SUFFOLK
A business owner and rapper has publicly accused two police officers of racially profiling him and illegally searching his vehicle on Hunter Street last week.
Terry Towns, who goes by X-man X-con, recently posted a six-minute Facebook video of one of the officers going through his SUV. In the video, a second officer is shown keeping Towns away from the car during the search.
Towns, 36, is shown telling the officers their search is illegal and that he's "too legit to quit."
"They bring in the force because I'm a black man in America in a Mercedes-Benz," Towns says.
Suffolk Police spokeswoman Debbie George confirmed Thursday afternoon that Towns had filed a formal complaint and that an internal investigation is being conducted.
Towns said he was in the area to pick up a CD for GMAAT Records, a label he owns.
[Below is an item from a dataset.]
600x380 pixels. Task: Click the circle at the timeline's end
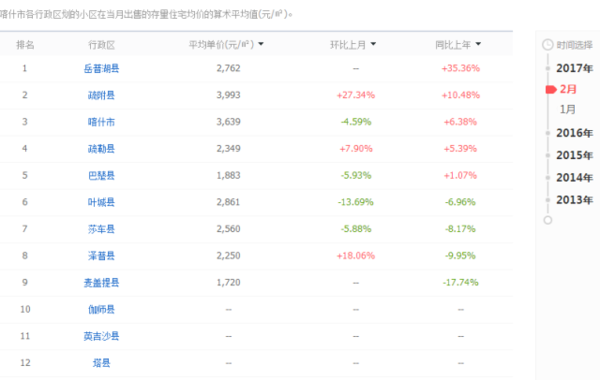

When someone came out to bring him the CD, police showed up, he said.
According to Towns, the officers said they stopped because they heard loud music. Later, he said, they said they smelled marijuana in Towns' SUV.
"I don't want you to search my truck," Towns said he told them. "I'm not saying this because I have something in my truck, but I feel like I'm being violated."
In the video, the officers look through Towns' trunk, front and back seats, and several documents.
"I don't know why you're messing with all my paperwork," Towns says in the video. "There's not weed in that paper."
In an email, George provided the department's account of what happened.
George said the officers were in the Hunter Street area when they saw one man in a group begin to run from them. The officers tried to find the man, but eventually returned back to where the group had been. Only two people, one of them Towns, remained, she wrote.
George said the officers "engaged them in conversation and noted the strong smell of what he believed to be recently smoked marijuana. The smell was coming from one subject and from a vehicle belonging to the videographer."
George said Towns gave officers consent to search him - a claim Towns disputes.
Officers then searched Towns' vehicle, using the smell of marijuana as probable cause. George said officers do not have to get a search warrant to inspect a vehicle if probable cause has been established.
Officers did not find any contraband during their searches, George wrote.